As Jews grew more successful and assimilated in America, they continued to eat rye bread. But the more they moved up socially and economically, the “whiter” they got, the whiter their bread got. Most commercial rye today is a pale shadow of its dark, heavy ancestry, most certainly lighter and softer and less sour than it was at the turn of the century. The Bakehouse’s version is a beautiful, historically accurate alternative. Best I can tell from years of reading and research, it’s remarkably close to what Yezierska, Emma Goldman, and their peers would have been eating on the Lower East Side in the late 19th and early 20th centuries. I’m not the only one who appreciates it. Jane and Michael Stern rated the Bakehouse’s rye bread the best in the country in Saveur magazine.

What makes the bread so good? A lot more rye flour than most bakeries use, a real rye starter (instead of something out of a can), baking on the stone hearth, steam in the oven to help develop the crust all enhanced by hard work by the bread bakers at the Bakehouse and you get some really great tasting loaves. All of which is taken one step further still at the Deli by double baking and then hand slicing every loaf to bring out that crust. You can replicate the process at home—when you do, your entire house will be filled with a fabulous aroma.
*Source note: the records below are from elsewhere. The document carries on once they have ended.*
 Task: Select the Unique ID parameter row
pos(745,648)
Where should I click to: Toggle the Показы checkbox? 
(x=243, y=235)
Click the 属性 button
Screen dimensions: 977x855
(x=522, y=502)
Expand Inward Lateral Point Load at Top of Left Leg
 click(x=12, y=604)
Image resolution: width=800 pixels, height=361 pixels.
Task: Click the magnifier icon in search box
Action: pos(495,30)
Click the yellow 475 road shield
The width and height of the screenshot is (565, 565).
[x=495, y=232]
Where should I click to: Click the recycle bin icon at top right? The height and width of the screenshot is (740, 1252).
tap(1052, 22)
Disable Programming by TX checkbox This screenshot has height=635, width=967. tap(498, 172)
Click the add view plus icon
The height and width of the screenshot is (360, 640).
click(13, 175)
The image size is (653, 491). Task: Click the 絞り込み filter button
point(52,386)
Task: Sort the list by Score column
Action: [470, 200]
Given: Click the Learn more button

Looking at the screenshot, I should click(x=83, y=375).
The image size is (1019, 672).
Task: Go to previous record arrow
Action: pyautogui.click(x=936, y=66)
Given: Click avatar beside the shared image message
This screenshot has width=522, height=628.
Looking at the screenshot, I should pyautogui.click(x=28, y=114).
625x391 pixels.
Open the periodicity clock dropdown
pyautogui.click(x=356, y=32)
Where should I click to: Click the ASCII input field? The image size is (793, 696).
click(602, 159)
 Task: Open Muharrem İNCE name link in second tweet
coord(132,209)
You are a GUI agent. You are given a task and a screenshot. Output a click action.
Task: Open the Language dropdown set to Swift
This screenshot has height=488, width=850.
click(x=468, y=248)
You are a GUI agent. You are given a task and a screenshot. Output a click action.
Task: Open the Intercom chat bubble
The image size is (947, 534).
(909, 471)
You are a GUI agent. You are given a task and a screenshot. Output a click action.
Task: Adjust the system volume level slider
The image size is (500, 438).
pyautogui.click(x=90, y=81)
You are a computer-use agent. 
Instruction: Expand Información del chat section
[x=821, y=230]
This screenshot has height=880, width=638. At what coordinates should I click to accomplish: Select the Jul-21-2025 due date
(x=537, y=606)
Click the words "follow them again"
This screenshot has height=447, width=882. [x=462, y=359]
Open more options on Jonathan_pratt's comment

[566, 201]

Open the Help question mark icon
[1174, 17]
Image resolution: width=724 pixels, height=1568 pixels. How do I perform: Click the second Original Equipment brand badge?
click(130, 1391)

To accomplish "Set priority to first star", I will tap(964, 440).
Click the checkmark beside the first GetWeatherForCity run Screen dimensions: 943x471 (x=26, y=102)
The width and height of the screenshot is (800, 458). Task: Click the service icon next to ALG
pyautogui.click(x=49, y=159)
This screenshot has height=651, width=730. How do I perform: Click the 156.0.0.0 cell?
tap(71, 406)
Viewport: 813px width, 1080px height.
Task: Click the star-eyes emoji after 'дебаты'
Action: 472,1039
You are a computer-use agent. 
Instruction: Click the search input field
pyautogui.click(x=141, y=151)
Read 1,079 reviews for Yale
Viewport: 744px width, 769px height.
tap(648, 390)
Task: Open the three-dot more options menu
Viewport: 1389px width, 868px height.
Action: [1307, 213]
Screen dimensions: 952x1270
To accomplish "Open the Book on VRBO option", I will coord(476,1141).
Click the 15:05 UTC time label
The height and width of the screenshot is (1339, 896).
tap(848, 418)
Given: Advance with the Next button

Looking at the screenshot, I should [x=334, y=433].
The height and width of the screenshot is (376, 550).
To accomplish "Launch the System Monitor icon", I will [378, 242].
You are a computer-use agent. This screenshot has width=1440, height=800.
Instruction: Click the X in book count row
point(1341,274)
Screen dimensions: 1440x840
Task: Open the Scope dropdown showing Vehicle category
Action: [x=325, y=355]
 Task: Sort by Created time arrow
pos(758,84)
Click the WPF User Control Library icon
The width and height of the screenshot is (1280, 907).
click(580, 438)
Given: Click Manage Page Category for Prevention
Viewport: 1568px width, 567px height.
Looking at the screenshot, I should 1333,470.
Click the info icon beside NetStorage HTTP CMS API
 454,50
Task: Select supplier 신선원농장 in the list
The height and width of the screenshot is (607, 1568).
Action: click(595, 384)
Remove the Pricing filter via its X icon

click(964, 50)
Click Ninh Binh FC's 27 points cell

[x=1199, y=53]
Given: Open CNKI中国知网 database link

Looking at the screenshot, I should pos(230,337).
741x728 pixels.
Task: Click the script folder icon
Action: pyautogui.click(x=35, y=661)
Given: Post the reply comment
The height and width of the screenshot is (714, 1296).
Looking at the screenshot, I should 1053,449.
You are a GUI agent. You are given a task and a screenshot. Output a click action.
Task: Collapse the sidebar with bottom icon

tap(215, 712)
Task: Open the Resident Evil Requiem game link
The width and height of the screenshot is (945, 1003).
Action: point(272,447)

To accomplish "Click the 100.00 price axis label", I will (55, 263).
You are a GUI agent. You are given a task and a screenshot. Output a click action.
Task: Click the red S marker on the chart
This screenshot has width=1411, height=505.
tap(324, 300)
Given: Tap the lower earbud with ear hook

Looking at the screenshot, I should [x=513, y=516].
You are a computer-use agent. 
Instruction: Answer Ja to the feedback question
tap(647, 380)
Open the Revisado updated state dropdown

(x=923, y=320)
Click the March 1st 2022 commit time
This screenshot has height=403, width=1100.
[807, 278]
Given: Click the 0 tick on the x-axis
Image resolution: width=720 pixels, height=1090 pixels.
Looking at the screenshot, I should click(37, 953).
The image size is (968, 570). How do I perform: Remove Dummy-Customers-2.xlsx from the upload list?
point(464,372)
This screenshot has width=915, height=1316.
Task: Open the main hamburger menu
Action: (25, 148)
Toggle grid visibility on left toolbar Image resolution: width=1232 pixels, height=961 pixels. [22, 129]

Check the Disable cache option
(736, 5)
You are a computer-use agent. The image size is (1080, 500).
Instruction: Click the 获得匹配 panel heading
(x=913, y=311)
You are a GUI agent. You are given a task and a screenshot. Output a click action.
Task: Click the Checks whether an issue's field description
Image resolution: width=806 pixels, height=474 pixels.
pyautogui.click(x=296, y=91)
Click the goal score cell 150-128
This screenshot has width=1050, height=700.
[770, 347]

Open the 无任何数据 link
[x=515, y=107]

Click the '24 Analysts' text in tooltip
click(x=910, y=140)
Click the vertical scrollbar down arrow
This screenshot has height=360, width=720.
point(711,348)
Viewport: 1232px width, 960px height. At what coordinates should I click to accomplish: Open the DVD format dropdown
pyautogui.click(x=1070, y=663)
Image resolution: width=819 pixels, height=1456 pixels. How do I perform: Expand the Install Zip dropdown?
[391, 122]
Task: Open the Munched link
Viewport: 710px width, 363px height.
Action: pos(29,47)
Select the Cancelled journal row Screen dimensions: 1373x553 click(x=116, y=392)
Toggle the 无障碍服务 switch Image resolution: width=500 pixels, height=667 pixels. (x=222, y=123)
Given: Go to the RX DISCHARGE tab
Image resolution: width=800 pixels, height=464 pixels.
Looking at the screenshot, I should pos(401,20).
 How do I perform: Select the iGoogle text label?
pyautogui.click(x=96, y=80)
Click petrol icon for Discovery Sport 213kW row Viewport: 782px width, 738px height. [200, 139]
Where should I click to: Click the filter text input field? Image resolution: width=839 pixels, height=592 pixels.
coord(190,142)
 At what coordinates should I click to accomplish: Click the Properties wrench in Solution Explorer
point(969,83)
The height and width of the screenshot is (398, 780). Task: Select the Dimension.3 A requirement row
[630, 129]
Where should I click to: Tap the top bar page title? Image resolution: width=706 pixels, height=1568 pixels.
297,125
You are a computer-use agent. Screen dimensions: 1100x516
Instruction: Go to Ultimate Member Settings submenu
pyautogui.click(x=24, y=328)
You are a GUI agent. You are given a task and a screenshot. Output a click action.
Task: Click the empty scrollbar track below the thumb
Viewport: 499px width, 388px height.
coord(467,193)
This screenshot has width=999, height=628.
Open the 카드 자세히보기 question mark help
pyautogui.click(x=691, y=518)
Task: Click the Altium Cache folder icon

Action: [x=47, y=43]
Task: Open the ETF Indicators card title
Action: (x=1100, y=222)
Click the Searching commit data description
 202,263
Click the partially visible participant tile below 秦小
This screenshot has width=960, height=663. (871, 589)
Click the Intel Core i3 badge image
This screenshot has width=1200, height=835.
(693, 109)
All the various versions of Jewish rye we make have a small amount of ground caraway in the dough. You can’t see it, but it adds a nice depth to the flavor. I’m partial though to what we call “Caraway Rye,” which has whole caraway seeds both in the dough and generously coating the crust. A thick slice, hand-cut (I far prefer the roughness of hand-cut slices) spread with the Creamery’s handmade Cream Cheese is, to my taste, one of the best combos one can get at Zingerman’s. Toasted and spread with butter is almost as good; butter and cream cheese both on the same slice (butter first, then cream cheese) is even better still. I also like a wedge dunked in chicken soup or spread with chopped liver.

However you eat it, let this exceptional bread brighten your day. It’s certainly brightened many of mine, much as it did for immigrants like Anzia Yezierska, Emma Goldman, and my grandparents. Every time I bring a loaf home, I cut off the heel, take in the delightful aroma, take a big bite, and reground myself in its humble history, positive present, and flavorful future.

You’ll find the Caraway Rye on the shelves at the Deli on Wednesday and Saturday afternoons (and early the following mornings).